(LISTED RECORDS)
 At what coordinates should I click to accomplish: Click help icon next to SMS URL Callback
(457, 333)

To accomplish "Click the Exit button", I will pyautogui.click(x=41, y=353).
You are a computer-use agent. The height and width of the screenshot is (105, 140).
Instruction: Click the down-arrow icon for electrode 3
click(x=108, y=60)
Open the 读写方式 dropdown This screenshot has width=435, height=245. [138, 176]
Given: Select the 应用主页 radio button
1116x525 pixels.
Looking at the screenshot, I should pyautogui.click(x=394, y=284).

==

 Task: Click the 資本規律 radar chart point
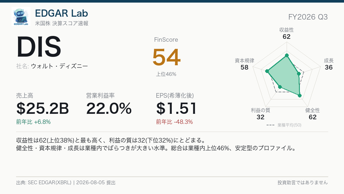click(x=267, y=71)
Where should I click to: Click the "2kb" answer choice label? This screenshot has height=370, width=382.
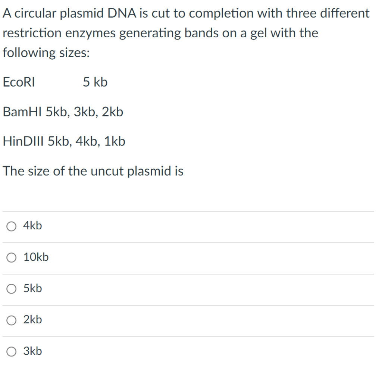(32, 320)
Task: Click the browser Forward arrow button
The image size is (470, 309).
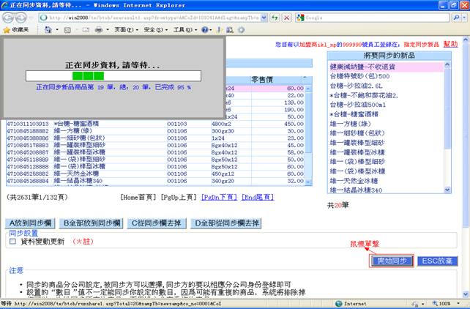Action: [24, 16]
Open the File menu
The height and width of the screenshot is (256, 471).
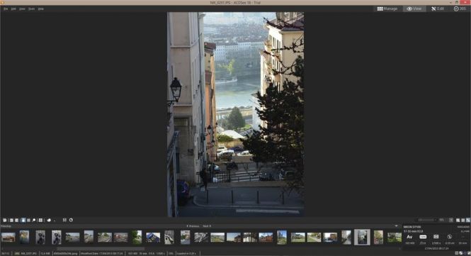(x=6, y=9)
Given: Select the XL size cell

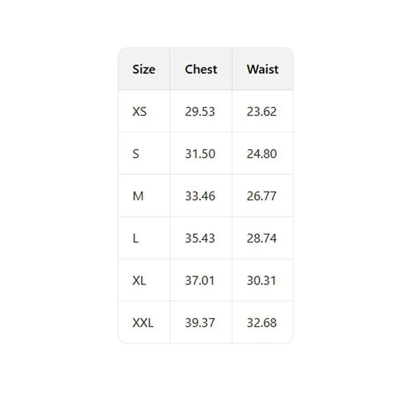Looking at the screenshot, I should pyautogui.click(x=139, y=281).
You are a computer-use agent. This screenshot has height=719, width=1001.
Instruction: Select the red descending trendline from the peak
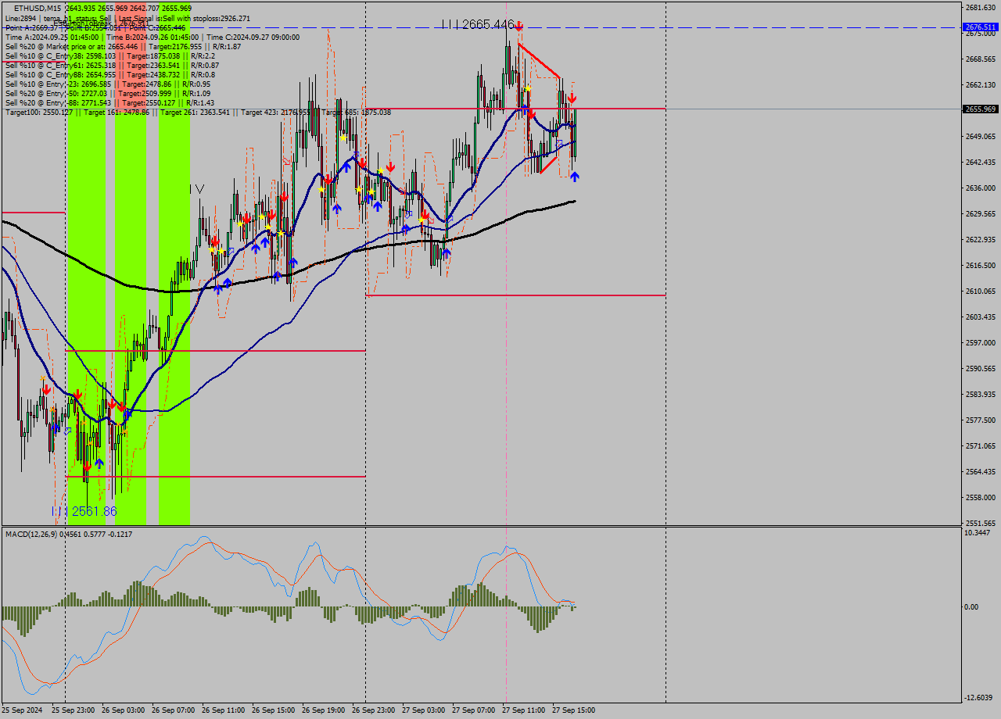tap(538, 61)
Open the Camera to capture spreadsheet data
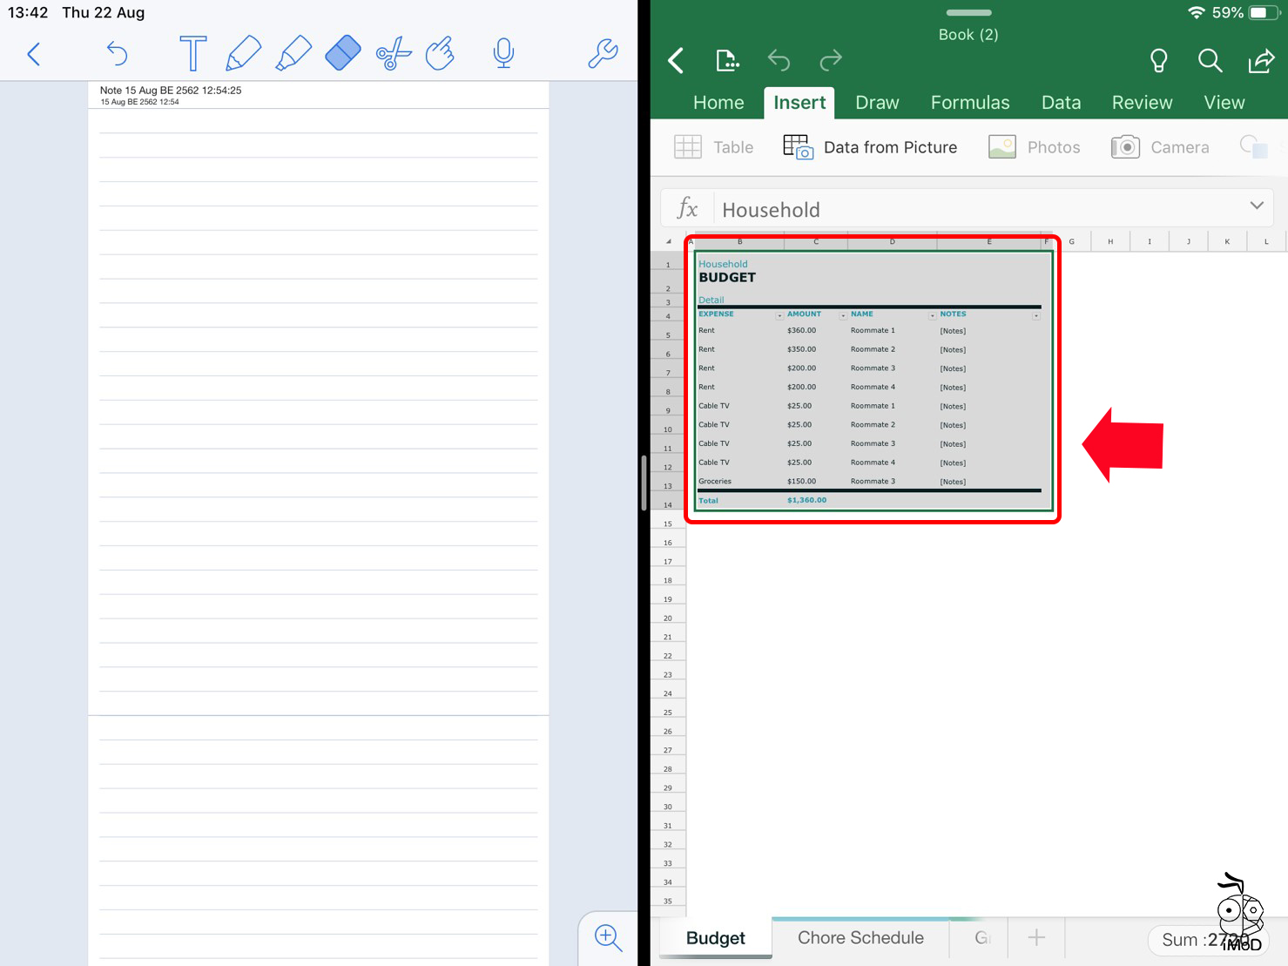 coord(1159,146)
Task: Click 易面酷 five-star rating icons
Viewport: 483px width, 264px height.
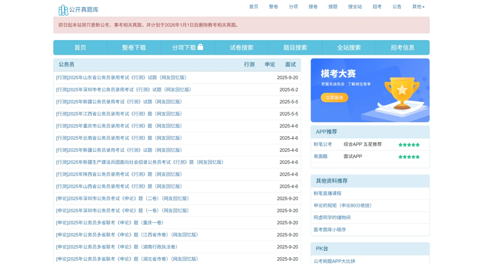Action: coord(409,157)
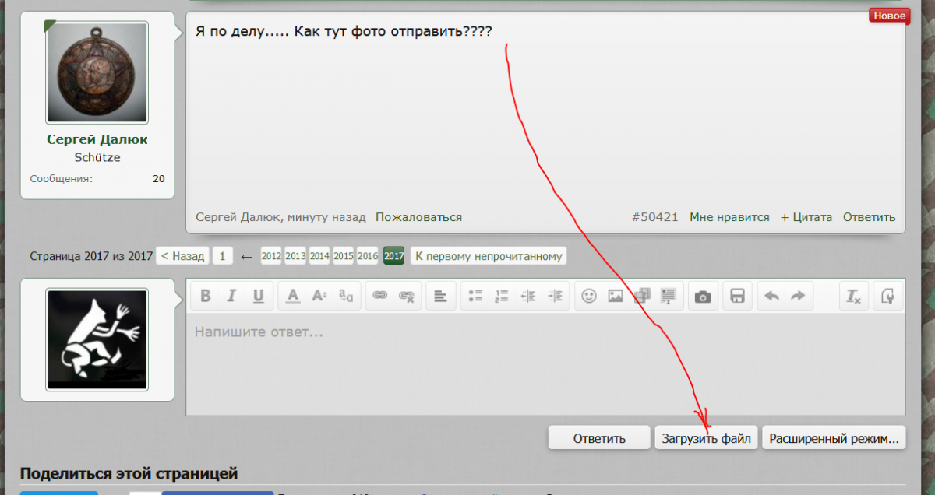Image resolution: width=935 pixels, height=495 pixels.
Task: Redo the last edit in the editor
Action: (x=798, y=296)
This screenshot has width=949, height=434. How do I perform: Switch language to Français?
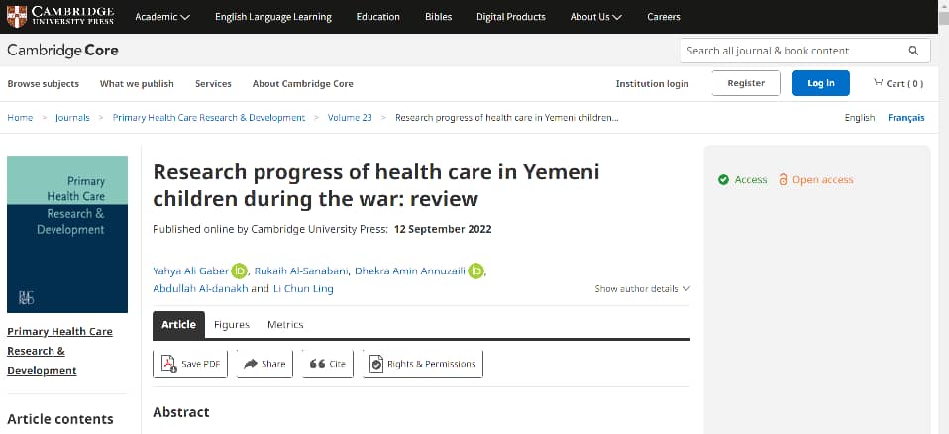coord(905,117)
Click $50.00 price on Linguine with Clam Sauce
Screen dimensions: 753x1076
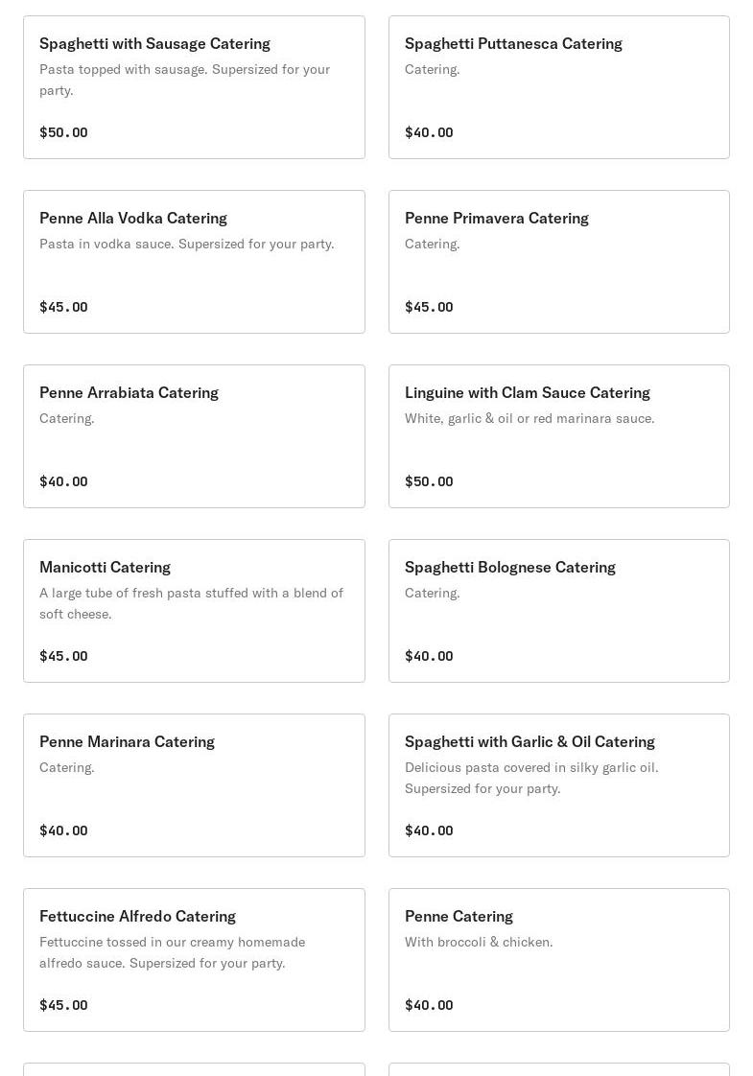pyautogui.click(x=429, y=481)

* * *

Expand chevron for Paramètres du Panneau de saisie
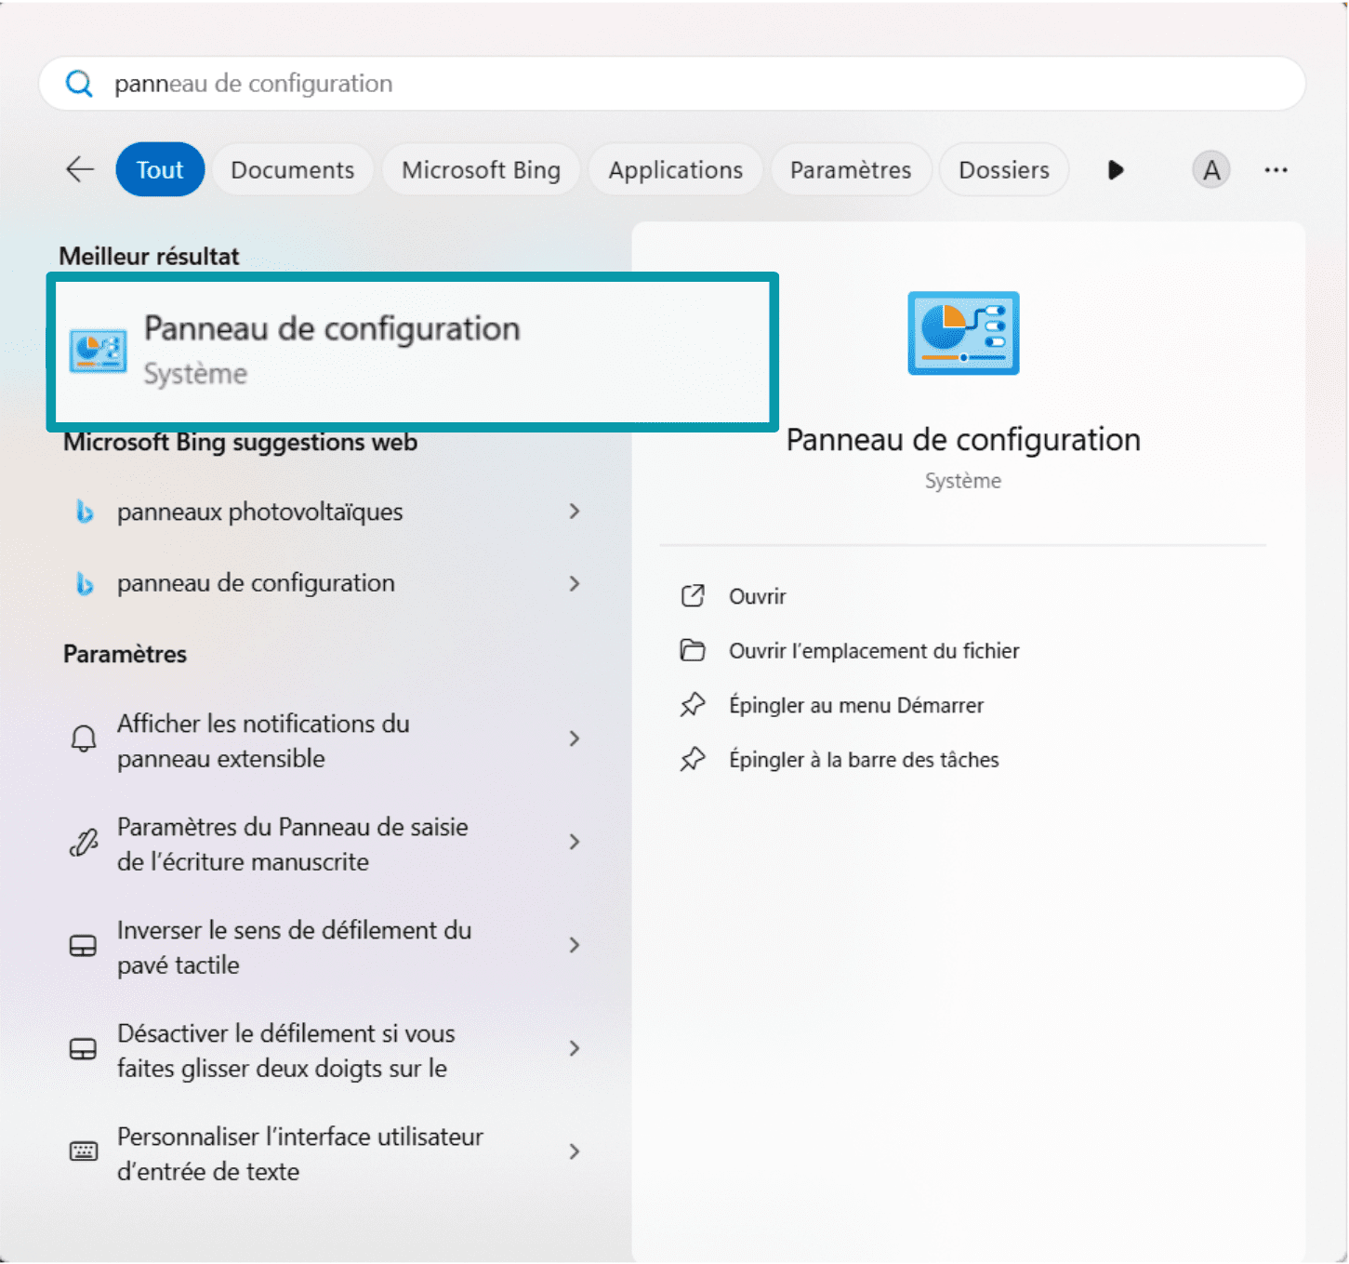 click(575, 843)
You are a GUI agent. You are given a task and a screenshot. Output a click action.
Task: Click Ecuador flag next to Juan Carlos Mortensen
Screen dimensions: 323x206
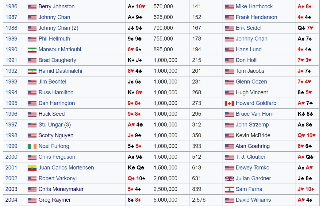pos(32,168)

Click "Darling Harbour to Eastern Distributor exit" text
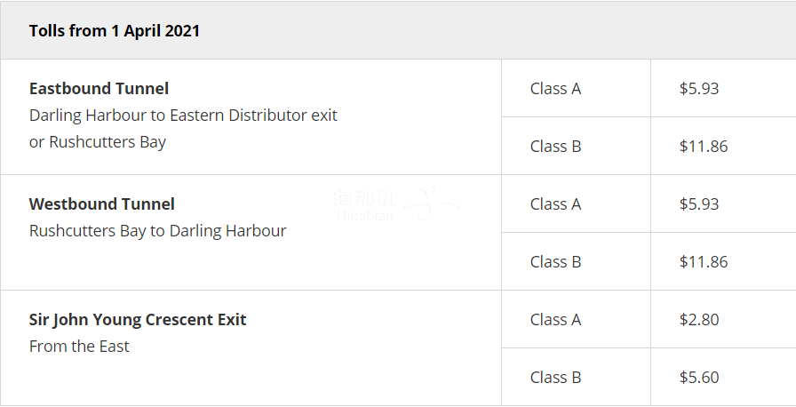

(WHAT TO WORK ON) All lines in the records above that contain "computer" are to be reported.

(OUTPUT)
You are a computer-use agent. The height and width of the screenshot is (105, 140).
You are a computer-use agent. This screenshot has height=719, width=1001.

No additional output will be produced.